:: Extract to read ::
━━━━━━━━━━━━━━━━━━━━
Solving the equation requires a trick, which is instead of thinking about the rate alone to think about the quantity d\big(\ e^{kt}\cdot r(t)\ \big). This is equal to e^{kt}\cdot dr(t)\ + \ ke^{kt} dt \cdot r(t), and substituting in the incremental rate term from the original equation we have

    \[d\big(\ e^{kt}\cdot r(t)\ \big) = e^{kt} \Big(k\ [ \theta - r(t) ] dt + \sigma dW \Big) + \ e^{kt} dt \cdot r(t)\]

    \[d\big(\ e^{kt}\cdot r(t)\ \big) = e^{kt} \Big( k\cdot \theta\cdot dt + \sigma\cdot dW \Big)\]

note that the term in r(t) has been cancelled out, and the remaining terms can be integrated directly from a starting time s to a finishing time T

    \[\Big[\ e^{kt}\cdot r(t)\ \Big]_{t=s}^{t=T} = \int_{t=s}^{t=T} k\ \theta\ e^{kt}\cdot dt + \int_{t=s}^{t=T} e^{kt} \sigma\cdot dW\]

    \[e^{kT}\cdot r(T)\ - e^{ks}\cdot r(s)\ = \Big[\ \theta\ e^{kt}\ \Big]_{t=s}^{t=T} + \sigma \int_{t=s}^{t=T} e^{kt}\cdot dW\]

    \[r(T)\ = e^{-k(T-s)}\cdot r(s)\ + \theta\Big(\ 1 - e^{-k(T-s)}\ \Big) + \sigma \int_{s}^{T} e^{-k(T-t)}\cdot dW(t)\]

where r(s) is the initial rate. This is simply a gaussian distribution with mean and variance given by

    \[\mathbb{E} \big[\ r(T)\ |\ {\cal F}_{\rm s}\ \big] = e^{-k(T-s)}\cdot r(s)\ +\ \theta\Big(\ 1 - e^{-k(T-s)}\ \Big)\]

    \[\mathbb{V} \big[\ r(T)\ |\ {\cal F}_{\rm s}\ \big] = {\sigma^2 \over 2k} \Big(\ 1 - e^{-2k(T-s)}\ \Big)\]

Where the variance is calculated using the “Ito isometry

    \[\mathbb{V} \big[\ r(T)\ |\ {\cal F}_{\rm s}\ \big] = \mathbb{E} \big[\ \big(r(T)\big)^2\ |\ {\cal F}_{\rm s}\ \big] - \big(\ \mathbb{E} \big[\ r(T)\ |\ {\cal F}_{\rm s}\ \big]\ \big)^2\]

    \[= \Big( \sigma \int_s^T e^{-k(T-t)} dW(t) \Big)^2\]

    \[=\sigma^2 \int_s^T \Big( e^{-k(T-t)}\Big)^2 dt\]

    \[= {\sigma^2 \over 2k} \Big(\ 1 - e^{-2k(T-s)}\ \Big)\]

as stated above. Note that this allows the possibility of rates going negative, which is generally considered to be a weakness of the model, but the chance is usually rather small.
━━━━━━━━━━━━━━━━━━━━
Item position entries
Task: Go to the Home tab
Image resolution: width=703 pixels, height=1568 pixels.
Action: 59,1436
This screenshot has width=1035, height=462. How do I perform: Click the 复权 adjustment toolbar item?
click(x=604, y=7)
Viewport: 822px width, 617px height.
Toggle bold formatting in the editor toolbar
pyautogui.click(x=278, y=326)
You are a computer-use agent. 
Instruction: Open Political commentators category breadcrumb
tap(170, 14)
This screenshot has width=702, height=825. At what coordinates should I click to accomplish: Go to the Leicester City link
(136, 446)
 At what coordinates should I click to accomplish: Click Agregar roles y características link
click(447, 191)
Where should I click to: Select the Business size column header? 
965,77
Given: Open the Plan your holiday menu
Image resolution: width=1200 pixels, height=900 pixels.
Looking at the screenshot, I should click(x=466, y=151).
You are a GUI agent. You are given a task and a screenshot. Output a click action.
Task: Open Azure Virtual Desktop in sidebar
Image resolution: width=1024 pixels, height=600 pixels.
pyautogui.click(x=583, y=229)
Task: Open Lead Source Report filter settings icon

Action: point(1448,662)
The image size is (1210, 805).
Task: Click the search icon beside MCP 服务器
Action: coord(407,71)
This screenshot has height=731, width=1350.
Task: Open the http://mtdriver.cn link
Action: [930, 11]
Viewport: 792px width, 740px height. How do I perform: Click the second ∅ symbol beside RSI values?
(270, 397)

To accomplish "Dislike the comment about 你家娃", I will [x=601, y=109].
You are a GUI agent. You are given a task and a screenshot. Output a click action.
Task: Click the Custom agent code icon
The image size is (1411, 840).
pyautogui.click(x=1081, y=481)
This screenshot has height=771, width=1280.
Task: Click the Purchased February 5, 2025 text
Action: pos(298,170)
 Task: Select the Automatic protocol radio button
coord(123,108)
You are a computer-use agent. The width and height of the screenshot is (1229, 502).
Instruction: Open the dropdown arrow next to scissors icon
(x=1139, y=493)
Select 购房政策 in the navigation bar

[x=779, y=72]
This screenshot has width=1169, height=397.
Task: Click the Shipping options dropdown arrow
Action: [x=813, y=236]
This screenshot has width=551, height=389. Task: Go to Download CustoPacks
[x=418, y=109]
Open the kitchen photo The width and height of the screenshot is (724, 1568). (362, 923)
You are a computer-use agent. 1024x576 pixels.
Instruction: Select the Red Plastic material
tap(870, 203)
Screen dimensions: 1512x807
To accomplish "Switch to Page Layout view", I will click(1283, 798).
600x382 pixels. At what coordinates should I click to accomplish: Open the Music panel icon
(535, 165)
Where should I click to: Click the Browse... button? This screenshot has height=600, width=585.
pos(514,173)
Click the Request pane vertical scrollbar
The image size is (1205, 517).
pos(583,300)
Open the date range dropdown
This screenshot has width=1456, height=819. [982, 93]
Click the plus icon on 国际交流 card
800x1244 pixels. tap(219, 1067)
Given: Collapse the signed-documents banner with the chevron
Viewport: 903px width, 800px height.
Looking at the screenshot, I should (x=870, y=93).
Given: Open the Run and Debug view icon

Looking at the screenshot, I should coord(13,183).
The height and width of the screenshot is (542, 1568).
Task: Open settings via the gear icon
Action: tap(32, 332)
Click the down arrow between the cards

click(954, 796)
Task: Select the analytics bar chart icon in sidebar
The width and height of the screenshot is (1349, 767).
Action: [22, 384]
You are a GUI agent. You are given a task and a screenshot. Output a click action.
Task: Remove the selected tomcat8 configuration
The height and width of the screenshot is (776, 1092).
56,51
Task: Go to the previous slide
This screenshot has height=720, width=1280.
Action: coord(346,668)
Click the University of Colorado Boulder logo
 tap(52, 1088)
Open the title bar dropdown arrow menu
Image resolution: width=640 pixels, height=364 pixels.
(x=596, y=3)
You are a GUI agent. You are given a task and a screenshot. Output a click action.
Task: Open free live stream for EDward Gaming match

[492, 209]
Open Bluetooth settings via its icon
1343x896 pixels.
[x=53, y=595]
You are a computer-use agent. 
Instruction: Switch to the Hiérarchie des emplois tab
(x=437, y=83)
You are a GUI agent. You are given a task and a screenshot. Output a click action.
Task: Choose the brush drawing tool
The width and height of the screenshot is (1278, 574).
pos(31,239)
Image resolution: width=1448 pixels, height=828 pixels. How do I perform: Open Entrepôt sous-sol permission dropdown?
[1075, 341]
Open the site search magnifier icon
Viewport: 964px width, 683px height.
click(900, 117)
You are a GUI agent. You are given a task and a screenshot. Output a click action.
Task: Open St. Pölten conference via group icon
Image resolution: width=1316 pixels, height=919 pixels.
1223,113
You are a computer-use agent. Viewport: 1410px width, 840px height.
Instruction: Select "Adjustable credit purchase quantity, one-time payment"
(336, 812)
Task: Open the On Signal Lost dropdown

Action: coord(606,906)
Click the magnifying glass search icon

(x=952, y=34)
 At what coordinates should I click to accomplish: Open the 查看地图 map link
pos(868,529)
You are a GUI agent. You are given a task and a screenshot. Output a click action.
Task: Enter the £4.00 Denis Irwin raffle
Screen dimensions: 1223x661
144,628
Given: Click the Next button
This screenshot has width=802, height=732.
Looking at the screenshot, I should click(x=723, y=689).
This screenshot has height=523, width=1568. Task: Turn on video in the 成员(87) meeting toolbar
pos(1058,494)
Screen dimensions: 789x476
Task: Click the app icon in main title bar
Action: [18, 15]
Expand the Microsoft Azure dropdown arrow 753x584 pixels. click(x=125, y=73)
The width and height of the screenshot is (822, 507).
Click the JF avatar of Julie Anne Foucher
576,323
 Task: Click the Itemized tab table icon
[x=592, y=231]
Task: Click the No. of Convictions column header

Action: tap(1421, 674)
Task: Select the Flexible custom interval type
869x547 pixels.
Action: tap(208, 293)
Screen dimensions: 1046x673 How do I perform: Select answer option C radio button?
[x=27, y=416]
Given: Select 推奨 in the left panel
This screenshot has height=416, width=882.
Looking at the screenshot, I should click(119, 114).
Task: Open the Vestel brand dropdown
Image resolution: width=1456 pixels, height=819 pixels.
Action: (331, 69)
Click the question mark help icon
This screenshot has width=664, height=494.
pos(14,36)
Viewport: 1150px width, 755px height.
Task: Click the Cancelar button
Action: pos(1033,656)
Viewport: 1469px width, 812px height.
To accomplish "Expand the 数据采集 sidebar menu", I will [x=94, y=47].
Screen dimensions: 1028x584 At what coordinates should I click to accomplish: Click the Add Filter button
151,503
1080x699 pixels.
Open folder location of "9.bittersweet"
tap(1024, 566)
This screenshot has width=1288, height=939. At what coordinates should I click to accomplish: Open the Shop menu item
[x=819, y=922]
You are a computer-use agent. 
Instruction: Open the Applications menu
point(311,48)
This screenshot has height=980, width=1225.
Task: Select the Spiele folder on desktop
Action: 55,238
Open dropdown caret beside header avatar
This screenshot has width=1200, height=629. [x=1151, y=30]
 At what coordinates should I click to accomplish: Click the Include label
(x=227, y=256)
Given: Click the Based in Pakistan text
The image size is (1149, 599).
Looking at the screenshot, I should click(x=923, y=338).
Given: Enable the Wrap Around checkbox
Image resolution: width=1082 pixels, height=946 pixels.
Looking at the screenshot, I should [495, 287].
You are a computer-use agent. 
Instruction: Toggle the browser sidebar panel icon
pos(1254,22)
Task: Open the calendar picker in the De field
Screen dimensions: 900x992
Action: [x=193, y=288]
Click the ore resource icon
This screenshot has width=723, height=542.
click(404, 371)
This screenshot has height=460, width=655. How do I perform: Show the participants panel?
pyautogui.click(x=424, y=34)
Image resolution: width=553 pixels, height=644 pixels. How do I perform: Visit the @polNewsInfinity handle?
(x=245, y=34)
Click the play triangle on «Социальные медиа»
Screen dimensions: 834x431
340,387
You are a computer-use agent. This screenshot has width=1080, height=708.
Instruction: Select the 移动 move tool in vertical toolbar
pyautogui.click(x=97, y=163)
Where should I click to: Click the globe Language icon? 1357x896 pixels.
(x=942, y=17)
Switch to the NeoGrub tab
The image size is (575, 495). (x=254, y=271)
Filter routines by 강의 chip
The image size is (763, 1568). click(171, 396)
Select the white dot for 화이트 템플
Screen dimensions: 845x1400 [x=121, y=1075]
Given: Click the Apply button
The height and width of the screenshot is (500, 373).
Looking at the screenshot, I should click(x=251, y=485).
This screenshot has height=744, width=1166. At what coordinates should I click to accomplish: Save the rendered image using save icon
━━━━━━━━━━━━━━━━━━━━
:: The task ::
Copy word for word the passage of the rate derivation from "as stated above." up to and including "usually rather small.". Work only from the rate derivation.

:: Solution ::
as stated above. Note that this allows the possibility of rates going negative, which is generally considered to be a weakness of the model, but the chance is usually rather small.